What the task asks —
Change "Download Certificate" to "Export Certificate" in the rows that begin at the line containing "Task: Go to Painel Principal menu item" and end after the line containing "The width and height of the screenshot is (1280, 720).". Reproduce only those rows, with everything else unchanged.

Provided records —
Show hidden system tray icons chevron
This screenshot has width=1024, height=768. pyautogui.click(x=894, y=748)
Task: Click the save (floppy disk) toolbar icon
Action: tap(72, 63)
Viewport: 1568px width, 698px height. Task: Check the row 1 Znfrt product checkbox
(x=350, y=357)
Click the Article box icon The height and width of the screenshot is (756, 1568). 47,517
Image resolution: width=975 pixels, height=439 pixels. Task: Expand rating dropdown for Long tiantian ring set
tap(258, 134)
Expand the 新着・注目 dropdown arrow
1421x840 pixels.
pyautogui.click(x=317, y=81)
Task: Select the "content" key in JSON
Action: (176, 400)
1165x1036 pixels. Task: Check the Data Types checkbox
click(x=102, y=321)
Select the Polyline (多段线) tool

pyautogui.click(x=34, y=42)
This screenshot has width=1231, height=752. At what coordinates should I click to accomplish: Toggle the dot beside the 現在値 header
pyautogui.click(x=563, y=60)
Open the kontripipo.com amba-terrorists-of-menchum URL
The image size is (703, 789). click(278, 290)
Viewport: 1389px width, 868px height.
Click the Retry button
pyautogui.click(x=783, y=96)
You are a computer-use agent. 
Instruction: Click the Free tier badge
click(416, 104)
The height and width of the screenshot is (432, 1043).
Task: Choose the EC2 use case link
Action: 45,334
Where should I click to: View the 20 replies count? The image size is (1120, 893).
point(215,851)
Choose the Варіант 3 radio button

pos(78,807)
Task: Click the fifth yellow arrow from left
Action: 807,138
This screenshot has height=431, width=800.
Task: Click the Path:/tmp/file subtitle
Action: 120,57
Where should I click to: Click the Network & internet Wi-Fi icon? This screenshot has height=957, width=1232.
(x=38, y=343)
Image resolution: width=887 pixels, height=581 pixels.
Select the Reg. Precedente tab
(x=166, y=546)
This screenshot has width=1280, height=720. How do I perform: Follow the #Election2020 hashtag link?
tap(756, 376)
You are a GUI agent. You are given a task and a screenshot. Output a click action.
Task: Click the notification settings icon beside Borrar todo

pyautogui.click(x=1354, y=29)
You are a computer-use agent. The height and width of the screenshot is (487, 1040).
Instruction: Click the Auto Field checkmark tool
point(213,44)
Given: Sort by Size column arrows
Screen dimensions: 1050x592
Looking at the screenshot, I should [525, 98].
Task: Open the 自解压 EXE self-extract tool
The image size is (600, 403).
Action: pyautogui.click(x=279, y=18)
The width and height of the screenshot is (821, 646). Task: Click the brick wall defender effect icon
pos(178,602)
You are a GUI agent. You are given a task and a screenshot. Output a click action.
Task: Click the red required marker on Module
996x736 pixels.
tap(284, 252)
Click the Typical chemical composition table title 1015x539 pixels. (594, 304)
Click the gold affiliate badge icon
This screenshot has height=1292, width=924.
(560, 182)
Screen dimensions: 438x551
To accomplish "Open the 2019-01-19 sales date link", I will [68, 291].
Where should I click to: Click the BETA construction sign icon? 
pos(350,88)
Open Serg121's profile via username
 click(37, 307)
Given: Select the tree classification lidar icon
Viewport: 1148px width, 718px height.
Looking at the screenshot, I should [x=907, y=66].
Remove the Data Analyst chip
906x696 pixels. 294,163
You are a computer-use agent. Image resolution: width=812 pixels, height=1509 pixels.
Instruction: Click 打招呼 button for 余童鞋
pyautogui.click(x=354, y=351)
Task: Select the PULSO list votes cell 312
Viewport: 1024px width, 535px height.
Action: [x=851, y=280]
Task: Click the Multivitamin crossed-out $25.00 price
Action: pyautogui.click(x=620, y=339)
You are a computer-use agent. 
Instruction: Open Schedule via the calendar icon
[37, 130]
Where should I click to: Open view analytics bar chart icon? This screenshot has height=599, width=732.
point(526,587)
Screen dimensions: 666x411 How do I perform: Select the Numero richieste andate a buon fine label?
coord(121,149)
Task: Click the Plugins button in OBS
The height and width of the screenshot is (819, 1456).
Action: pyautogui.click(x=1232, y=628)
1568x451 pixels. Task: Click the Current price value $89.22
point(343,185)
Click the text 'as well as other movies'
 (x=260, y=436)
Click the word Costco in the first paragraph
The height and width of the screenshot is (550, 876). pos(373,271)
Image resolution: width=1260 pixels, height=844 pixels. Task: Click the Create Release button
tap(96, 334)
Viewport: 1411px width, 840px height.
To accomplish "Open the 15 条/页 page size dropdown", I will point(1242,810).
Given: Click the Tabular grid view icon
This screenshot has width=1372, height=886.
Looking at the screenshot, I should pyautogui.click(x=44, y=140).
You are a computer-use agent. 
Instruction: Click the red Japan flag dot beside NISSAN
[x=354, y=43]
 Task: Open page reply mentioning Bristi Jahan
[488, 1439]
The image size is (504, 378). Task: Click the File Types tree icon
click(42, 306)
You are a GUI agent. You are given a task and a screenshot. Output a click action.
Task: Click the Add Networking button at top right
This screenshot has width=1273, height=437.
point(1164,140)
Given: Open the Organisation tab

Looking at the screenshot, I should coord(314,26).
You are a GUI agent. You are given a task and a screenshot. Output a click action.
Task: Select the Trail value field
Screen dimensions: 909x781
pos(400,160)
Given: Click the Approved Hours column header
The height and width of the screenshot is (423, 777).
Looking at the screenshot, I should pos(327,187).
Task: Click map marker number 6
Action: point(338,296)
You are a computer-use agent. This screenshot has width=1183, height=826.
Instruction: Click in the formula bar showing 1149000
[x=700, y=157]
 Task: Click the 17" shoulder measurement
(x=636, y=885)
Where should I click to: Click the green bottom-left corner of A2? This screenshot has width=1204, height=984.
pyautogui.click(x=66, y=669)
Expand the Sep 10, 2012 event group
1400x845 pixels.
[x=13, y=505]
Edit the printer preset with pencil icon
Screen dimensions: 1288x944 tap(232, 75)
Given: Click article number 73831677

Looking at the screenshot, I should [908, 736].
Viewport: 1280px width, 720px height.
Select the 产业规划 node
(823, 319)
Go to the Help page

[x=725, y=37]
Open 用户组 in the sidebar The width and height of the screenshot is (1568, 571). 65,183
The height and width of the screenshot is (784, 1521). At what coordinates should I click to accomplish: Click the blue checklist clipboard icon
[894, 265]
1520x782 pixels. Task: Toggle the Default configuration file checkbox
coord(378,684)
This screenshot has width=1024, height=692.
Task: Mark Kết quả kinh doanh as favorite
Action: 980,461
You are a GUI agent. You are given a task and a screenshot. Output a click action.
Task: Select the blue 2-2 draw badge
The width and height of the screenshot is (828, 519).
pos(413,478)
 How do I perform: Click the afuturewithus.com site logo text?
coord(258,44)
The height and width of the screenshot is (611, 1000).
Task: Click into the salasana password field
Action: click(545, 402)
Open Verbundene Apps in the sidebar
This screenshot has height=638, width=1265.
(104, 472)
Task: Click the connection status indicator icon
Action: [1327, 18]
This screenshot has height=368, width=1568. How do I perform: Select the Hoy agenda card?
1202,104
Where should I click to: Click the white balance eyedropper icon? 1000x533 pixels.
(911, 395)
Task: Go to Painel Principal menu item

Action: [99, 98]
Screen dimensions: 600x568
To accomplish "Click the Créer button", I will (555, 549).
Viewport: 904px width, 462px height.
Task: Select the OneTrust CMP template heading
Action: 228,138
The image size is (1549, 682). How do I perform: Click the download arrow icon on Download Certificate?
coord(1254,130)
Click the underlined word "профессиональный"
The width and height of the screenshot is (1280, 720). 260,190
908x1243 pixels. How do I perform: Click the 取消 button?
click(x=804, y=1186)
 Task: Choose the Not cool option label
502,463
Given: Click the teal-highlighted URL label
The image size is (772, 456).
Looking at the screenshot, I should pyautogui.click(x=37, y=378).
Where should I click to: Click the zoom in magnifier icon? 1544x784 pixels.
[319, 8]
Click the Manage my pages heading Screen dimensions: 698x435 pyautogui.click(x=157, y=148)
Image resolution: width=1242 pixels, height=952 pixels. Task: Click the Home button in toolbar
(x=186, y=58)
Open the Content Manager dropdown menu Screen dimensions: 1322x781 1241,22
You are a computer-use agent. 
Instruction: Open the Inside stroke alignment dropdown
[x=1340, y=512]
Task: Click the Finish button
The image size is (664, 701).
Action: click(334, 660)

Solution to this problem —
Task: Go to Painel Principal menu item

Action: [99, 98]
Screen dimensions: 600x568
To accomplish "Click the Créer button", I will (555, 549).
Viewport: 904px width, 462px height.
Task: Select the OneTrust CMP template heading
Action: 228,138
The image size is (1549, 682). How do I perform: Click the download arrow icon on Export Certificate?
coord(1254,130)
Click the underlined word "профессиональный"
The width and height of the screenshot is (1280, 720). 260,190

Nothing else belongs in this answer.